** SUPPLIED RECORDS **

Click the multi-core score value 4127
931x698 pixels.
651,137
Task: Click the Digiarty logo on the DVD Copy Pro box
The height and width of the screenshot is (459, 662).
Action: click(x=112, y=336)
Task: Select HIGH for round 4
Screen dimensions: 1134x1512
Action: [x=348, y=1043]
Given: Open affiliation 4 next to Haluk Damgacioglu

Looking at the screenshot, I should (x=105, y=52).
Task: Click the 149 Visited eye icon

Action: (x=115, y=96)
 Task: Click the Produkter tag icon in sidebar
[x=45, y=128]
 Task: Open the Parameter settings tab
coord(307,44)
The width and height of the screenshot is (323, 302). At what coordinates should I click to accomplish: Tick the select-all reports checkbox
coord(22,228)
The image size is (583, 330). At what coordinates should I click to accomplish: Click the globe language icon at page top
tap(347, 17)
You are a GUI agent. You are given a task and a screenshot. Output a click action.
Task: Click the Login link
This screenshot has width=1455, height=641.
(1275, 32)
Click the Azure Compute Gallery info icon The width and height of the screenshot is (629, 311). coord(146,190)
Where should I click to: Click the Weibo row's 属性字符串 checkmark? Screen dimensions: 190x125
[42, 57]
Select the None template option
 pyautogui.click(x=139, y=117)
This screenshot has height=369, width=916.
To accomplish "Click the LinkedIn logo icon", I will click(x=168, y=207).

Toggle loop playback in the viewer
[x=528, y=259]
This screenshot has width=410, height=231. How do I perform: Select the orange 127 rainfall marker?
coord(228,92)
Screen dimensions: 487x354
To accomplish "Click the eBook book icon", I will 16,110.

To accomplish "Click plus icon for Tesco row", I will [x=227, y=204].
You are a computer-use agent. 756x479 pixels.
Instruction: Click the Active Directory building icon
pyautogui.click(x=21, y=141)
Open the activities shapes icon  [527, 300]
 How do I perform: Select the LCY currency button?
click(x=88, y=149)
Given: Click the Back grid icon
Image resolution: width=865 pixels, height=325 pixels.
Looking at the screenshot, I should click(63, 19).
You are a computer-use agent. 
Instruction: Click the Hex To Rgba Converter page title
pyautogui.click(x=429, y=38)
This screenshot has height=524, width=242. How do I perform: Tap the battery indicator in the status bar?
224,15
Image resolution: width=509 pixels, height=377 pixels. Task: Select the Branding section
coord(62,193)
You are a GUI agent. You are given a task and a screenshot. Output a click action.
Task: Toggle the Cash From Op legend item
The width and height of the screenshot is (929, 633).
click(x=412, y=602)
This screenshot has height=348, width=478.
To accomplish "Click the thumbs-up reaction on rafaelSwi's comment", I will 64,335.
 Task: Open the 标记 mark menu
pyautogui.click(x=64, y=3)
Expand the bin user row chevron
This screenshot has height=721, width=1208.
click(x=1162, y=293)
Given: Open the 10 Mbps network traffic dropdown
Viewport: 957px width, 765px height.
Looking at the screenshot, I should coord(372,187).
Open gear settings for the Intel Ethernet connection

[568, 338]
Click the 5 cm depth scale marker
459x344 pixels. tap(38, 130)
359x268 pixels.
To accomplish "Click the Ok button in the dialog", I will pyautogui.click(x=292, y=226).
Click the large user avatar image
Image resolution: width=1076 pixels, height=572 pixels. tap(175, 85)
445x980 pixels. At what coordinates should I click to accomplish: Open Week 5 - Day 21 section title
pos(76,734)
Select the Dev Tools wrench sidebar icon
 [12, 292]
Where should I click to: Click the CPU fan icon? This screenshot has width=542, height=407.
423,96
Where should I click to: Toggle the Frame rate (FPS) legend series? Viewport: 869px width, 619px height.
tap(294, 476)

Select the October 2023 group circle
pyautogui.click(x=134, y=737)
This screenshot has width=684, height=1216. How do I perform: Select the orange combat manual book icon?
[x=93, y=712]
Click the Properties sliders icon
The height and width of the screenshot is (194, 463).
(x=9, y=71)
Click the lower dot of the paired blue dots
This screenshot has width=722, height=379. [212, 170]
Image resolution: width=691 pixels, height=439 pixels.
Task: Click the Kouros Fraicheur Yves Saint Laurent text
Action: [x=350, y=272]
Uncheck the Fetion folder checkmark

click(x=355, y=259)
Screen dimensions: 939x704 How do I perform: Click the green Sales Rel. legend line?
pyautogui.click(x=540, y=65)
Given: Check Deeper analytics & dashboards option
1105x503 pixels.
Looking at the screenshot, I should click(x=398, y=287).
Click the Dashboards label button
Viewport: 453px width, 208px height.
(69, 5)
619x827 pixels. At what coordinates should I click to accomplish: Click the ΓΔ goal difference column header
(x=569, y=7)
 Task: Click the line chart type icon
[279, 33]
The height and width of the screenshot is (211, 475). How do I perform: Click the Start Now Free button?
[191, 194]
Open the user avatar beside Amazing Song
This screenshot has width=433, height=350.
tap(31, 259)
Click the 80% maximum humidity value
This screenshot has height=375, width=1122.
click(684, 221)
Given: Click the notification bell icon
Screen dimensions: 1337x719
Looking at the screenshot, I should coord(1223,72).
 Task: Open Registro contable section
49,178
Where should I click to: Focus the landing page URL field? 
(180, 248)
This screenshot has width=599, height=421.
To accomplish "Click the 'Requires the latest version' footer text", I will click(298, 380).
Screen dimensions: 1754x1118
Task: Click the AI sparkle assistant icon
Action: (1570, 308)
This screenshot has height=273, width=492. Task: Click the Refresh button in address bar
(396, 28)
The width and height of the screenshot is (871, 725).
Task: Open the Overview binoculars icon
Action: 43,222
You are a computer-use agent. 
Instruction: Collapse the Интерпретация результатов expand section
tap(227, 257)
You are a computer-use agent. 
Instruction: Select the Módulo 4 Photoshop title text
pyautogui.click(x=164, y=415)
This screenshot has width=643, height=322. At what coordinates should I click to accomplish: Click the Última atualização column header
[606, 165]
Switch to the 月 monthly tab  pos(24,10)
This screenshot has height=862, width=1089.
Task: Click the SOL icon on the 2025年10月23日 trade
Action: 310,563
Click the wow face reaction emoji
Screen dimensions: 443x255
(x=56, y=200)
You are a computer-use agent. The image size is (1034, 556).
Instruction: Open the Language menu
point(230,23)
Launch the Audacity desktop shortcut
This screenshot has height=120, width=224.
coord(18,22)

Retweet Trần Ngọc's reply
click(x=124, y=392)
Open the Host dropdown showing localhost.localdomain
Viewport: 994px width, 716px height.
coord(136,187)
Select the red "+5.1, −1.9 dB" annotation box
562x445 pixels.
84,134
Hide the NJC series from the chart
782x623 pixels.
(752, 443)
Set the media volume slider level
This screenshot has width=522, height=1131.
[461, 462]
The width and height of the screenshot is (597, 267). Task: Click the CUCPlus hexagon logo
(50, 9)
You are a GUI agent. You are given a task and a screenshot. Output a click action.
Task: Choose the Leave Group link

** THE TASK **
Could you give the data above again, exact in every line?

** EXPECTED ANSWER **
Click the multi-core score value 4127
931x698 pixels.
651,137
Task: Click the Digiarty logo on the DVD Copy Pro box
The height and width of the screenshot is (459, 662).
Action: click(x=112, y=336)
Task: Select HIGH for round 4
Screen dimensions: 1134x1512
Action: [x=348, y=1043]
Given: Open affiliation 4 next to Haluk Damgacioglu

Looking at the screenshot, I should (x=105, y=52).
Task: Click the 149 Visited eye icon

Action: (x=115, y=96)
 Task: Click the Produkter tag icon in sidebar
[x=45, y=128]
 Task: Open the Parameter settings tab
coord(307,44)
The width and height of the screenshot is (323, 302). At what coordinates should I click to accomplish: Tick the select-all reports checkbox
coord(22,228)
The image size is (583, 330). At what coordinates should I click to accomplish: Click the globe language icon at page top
tap(347, 17)
You are a GUI agent. You are given a task and a screenshot. Output a click action.
Task: Click the Login link
This screenshot has width=1455, height=641.
(1275, 32)
Click the Azure Compute Gallery info icon The width and height of the screenshot is (629, 311). coord(146,190)
Where should I click to: Click the Weibo row's 属性字符串 checkmark? Screen dimensions: 190x125
[42, 57]
Select the None template option
 pyautogui.click(x=139, y=117)
This screenshot has height=369, width=916.
To accomplish "Click the LinkedIn logo icon", I will click(x=168, y=207).

Toggle loop playback in the viewer
[x=528, y=259]
This screenshot has width=410, height=231. How do I perform: Select the orange 127 rainfall marker?
coord(228,92)
Screen dimensions: 487x354
To accomplish "Click the eBook book icon", I will 16,110.

To accomplish "Click plus icon for Tesco row", I will [x=227, y=204].
You are a computer-use agent. 756x479 pixels.
Instruction: Click the Active Directory building icon
pyautogui.click(x=21, y=141)
Open the activities shapes icon  [527, 300]
 How do I perform: Select the LCY currency button?
click(x=88, y=149)
Given: Click the Back grid icon
Image resolution: width=865 pixels, height=325 pixels.
Looking at the screenshot, I should click(63, 19).
You are a computer-use agent. 
Instruction: Click the Hex To Rgba Converter page title
pyautogui.click(x=429, y=38)
This screenshot has height=524, width=242. How do I perform: Tap the battery indicator in the status bar?
224,15
Image resolution: width=509 pixels, height=377 pixels. Task: Select the Branding section
coord(62,193)
You are a GUI agent. You are given a task and a screenshot. Output a click action.
Task: Toggle the Cash From Op legend item
The width and height of the screenshot is (929, 633).
click(x=412, y=602)
This screenshot has height=348, width=478.
To accomplish "Click the thumbs-up reaction on rafaelSwi's comment", I will 64,335.
 Task: Open the 标记 mark menu
pyautogui.click(x=64, y=3)
Expand the bin user row chevron
This screenshot has height=721, width=1208.
click(x=1162, y=293)
Given: Open the 10 Mbps network traffic dropdown
Viewport: 957px width, 765px height.
Looking at the screenshot, I should coord(372,187).
Open gear settings for the Intel Ethernet connection

[568, 338]
Click the 5 cm depth scale marker
459x344 pixels. tap(38, 130)
359x268 pixels.
To accomplish "Click the Ok button in the dialog", I will pyautogui.click(x=292, y=226).
Click the large user avatar image
Image resolution: width=1076 pixels, height=572 pixels. tap(175, 85)
445x980 pixels. At what coordinates should I click to accomplish: Open Week 5 - Day 21 section title
pos(76,734)
Select the Dev Tools wrench sidebar icon
 [12, 292]
Where should I click to: Click the CPU fan icon? This screenshot has width=542, height=407.
423,96
Where should I click to: Toggle the Frame rate (FPS) legend series? Viewport: 869px width, 619px height.
tap(294, 476)

Select the October 2023 group circle
pyautogui.click(x=134, y=737)
This screenshot has width=684, height=1216. How do I perform: Select the orange combat manual book icon?
[x=93, y=712]
Click the Properties sliders icon
The height and width of the screenshot is (194, 463).
(x=9, y=71)
Click the lower dot of the paired blue dots
This screenshot has width=722, height=379. [212, 170]
Image resolution: width=691 pixels, height=439 pixels.
Task: Click the Kouros Fraicheur Yves Saint Laurent text
Action: [x=350, y=272]
Uncheck the Fetion folder checkmark

click(x=355, y=259)
Screen dimensions: 939x704 How do I perform: Click the green Sales Rel. legend line?
pyautogui.click(x=540, y=65)
Given: Check Deeper analytics & dashboards option
1105x503 pixels.
Looking at the screenshot, I should click(x=398, y=287).
Click the Dashboards label button
Viewport: 453px width, 208px height.
(69, 5)
619x827 pixels. At what coordinates should I click to accomplish: Click the ΓΔ goal difference column header
(x=569, y=7)
 Task: Click the line chart type icon
[279, 33]
The height and width of the screenshot is (211, 475). How do I perform: Click the Start Now Free button?
[191, 194]
Open the user avatar beside Amazing Song
This screenshot has width=433, height=350.
tap(31, 259)
Click the 80% maximum humidity value
This screenshot has height=375, width=1122.
click(684, 221)
Given: Click the notification bell icon
Screen dimensions: 1337x719
Looking at the screenshot, I should coord(1223,72).
 Task: Open Registro contable section
49,178
Where should I click to: Focus the landing page URL field? 
(180, 248)
This screenshot has width=599, height=421.
To accomplish "Click the 'Requires the latest version' footer text", I will click(298, 380).
Screen dimensions: 1754x1118
Task: Click the AI sparkle assistant icon
Action: (1570, 308)
This screenshot has height=273, width=492. Task: Click the Refresh button in address bar
(396, 28)
The width and height of the screenshot is (871, 725).
Task: Open the Overview binoculars icon
Action: 43,222
You are a computer-use agent. 
Instruction: Collapse the Интерпретация результатов expand section
tap(227, 257)
You are a computer-use agent. 
Instruction: Select the Módulo 4 Photoshop title text
pyautogui.click(x=164, y=415)
This screenshot has width=643, height=322. At what coordinates should I click to accomplish: Click the Última atualização column header
[606, 165]
Switch to the 月 monthly tab  pos(24,10)
This screenshot has height=862, width=1089.
Task: Click the SOL icon on the 2025年10月23日 trade
Action: 310,563
Click the wow face reaction emoji
Screen dimensions: 443x255
(x=56, y=200)
You are a computer-use agent. The image size is (1034, 556).
Instruction: Open the Language menu
point(230,23)
Launch the Audacity desktop shortcut
This screenshot has height=120, width=224.
coord(18,22)

Retweet Trần Ngọc's reply
click(x=124, y=392)
Open the Host dropdown showing localhost.localdomain
Viewport: 994px width, 716px height.
coord(136,187)
Select the red "+5.1, −1.9 dB" annotation box
562x445 pixels.
84,134
Hide the NJC series from the chart
782x623 pixels.
(752, 443)
Set the media volume slider level
This screenshot has width=522, height=1131.
[461, 462]
The width and height of the screenshot is (597, 267). Task: Click the CUCPlus hexagon logo
(50, 9)
You are a GUI agent. You are given a task and a screenshot. Output a click action.
Task: Choose the Leave Group link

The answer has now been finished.